Jackson Gay does a terrific job of staging all the beats of this production: pratfalls for clumsy Brad ("Is there some sort of insupportable weight you're carrying?"), striking one-liners for Connie ("I just get lonely and needy. Boy, I hope I don't get raped!"), and a whole series of elaborate dance sequences choreographed by Deney Terrio that express the ways in which Linda attempts to get out of the body that she feels trapped in. Gay's also absolutely brutal and unrelenting in the pacing, so when Mr. Wicker abruptly starts masturbating an unwilling Linda, or when Terry's "faggot" teasing turns violent, the shifts are shocking, as if the characters in a Nickelodeon cartoon abruptly started acting as if they were in an HBO drama.

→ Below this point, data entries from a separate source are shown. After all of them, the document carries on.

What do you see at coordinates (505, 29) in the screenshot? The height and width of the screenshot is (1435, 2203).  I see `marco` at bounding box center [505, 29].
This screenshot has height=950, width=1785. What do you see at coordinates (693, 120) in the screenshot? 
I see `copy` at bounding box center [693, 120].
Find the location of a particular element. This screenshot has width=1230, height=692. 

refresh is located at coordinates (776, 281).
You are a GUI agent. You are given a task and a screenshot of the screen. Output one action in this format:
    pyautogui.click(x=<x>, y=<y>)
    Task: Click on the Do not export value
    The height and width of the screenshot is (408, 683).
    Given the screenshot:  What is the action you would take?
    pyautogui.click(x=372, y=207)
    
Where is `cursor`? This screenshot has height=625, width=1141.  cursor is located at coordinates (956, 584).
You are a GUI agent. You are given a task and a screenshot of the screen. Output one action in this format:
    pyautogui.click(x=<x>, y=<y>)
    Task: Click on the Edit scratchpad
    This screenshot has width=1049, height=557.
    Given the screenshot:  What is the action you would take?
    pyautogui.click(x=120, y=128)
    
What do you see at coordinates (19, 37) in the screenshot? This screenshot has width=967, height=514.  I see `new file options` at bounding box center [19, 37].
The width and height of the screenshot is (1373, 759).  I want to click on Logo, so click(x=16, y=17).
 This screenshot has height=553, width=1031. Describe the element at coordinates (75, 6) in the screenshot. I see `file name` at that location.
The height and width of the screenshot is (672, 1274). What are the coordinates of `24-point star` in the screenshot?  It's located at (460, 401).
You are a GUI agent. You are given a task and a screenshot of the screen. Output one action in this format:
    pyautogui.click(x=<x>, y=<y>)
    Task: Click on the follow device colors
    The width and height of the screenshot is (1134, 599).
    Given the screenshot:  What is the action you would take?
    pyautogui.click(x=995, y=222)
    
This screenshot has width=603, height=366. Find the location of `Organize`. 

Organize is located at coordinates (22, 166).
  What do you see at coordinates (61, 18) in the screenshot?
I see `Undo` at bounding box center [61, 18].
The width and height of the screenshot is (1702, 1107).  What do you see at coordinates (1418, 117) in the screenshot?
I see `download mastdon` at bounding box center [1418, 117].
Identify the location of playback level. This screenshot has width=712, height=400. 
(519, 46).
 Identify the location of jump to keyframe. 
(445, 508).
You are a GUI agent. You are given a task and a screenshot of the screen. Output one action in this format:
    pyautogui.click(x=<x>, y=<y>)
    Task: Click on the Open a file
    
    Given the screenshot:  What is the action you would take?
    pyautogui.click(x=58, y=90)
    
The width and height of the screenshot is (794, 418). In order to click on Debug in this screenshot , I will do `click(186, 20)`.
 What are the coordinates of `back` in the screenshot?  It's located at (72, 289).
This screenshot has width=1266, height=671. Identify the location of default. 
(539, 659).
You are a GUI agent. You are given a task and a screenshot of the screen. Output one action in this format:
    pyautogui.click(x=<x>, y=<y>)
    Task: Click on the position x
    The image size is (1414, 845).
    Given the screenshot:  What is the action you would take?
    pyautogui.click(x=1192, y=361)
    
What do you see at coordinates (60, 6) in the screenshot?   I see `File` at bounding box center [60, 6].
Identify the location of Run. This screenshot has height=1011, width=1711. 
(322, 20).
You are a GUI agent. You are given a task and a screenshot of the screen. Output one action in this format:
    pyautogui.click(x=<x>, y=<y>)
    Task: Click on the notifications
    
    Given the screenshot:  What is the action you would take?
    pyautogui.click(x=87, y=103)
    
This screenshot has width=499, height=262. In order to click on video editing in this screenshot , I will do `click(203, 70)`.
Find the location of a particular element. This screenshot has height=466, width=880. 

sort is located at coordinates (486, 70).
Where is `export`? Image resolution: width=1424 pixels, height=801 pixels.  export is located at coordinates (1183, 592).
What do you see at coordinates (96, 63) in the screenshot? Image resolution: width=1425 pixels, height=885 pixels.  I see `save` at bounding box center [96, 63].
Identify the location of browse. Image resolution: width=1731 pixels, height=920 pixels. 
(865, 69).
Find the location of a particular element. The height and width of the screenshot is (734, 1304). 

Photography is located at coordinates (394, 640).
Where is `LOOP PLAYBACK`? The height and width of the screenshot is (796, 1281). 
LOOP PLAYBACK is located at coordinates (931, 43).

The cast, without exception, is exceptional, with particular attention given to Cabell and Chlumsky, who get the lion's share of reversals and breakdowns.
The best example of Adjimi's technique can be seen in a simple game called "Faces," which Brad and Linda play in an attempt to cheer each other up (or, more literally, to mask their true feelings). One person calls out an emotion, the other person displays it: elated, anxious. But whereas a sitcom might leave things at this level -- broad strokes of showing, not telling -- Adjimi digs deeper, demands more: carefree, with an undercurrent of fanaticism. These are things that shouldn't -- can't, really -- go together, and yet these contradictions are part of the all-too-human condition. Is it any surprise that Linda breaks down for real after attempting to convey "Anguish, with an undercurrent of sexiness"? That could just as easily be her life, or at least, it could be, if she only had the confidence to embrace her looks.
Don't dismiss 3C, then, as being simple or silly, although it is, at times, both those things. If you like, you're welcome to try to laugh it all off -- surely we've come a long way since this 1978 setting -- but you'll most likely find, as these unlikely roommates do, that we're terrifyingly stuck in some ugly conventions and some uglier lies. Tune in, turn on, don't drop out.